02.Half of me

20 7 1
                                    

"sampai jumpa lain waktu,aku pergi...."

***


Clarissa merasakan pusing luar biasa, ia terbangun saat fajar mulai melakukan tugasnya. Setengah sadar Clarissa bangkit, ia tak menyangka bahwa ia kelelahan dan berakhir pingsan di dada pria tampan ini. Perasaan tenang menyelusup di bagian terdalam hati Clarissa. Ia senang saat melihat nafas pria itu normal, tidak seperti baru pertama kali ia temukan.

"Apa kekuatan ku bekerja" ucap Clarissa memeriksa jantung pria itu dengan tangan kanan nya.

"Wah!, dia sangat tenang, apa lukanya sudah sembuh?"

Clarissa membuka baju pria itu di bagian perutnya, tertutup oleh kaos putih yang telah berubah warna menjadi merah karna terkena darah.

"Lukanya belum tertutup, lalu bagaimana mungkin?" Monolog Clarissa lagi.

"Tuan!!"

Clarissa tersentak, mendengar suara teriakan yang tak jahu dari tempatnya.

"Hah!,siapa lagi yang datang ke sini sih" umpat Clarissa marah, pasalnya ia sudah terlalu lelah untuk bersembunyi, apa lagi ada seseorang yang tengah terluka bersamanya.

Ia bahkan tak sanggup meninggalkan pria itu sendirian, apa lagi harus kabur menghindari seseorang.

"Tuan... Pak BOS galak!"

Astaga. Suara itu makin dekat, terjadilah kepanikan luar biasa. Di samping Clarisa kepanikan, pria tampan itu sadar namun belum sepenuhnya. Clarissa yang menyadari pun turut menghambur memastikan keadaan pria itu.

"Kau sudah Sadar?" Senang Clarissa tersenyum.
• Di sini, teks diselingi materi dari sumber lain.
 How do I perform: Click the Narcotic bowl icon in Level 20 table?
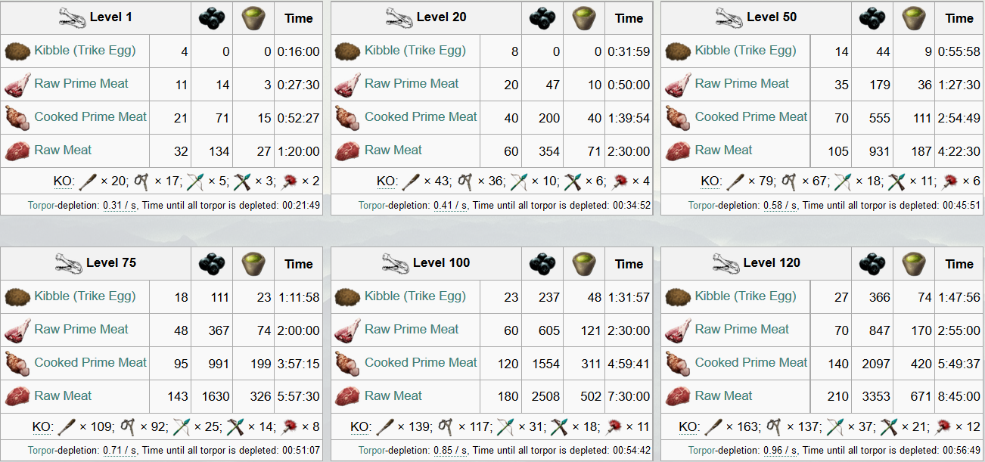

Pria itu mencoba membuka mata perlahan-lahan walau sulit di rasanya. Pandangannya buram menatap teduh seorang gadis yang kepanikan, namun wajahnya tidak jelas terlihat. Kabur dan buram.

"Devan....!"
"Pak boss gila!!!!!!!"

Oh astaga. Clarissa semakin panik, suara itu. Suaranya semakin dekat.

Tunggu. Apa pria ini yang bernama Devan? nama yang bagus untuk orang yang bagus juga. Clarissa masih menimang-nimang semuanya. Lari atau bertahan. Oh ya ampun kenapa harus kembali di posisi ini lagi pikir Clarissa sebal setengah mati.

"Apa kau baik?" Tanya Clarissa pada pria tampan itu. Astaga dia Devan.

Baik lah dia juga TAMPAN ingat itu. Ntah Devan atau siapa pun itu satu kata kuncinya T-A-M-P-A-N itu wajib. Ya karena memang tampan.

"Semoga kau baik. Aku sangat senang bisa bertemu dengan kamu. Aku pergi dulu ya...." ucap Clarissa tersenyum di depan Devan yang masih setengah sadar.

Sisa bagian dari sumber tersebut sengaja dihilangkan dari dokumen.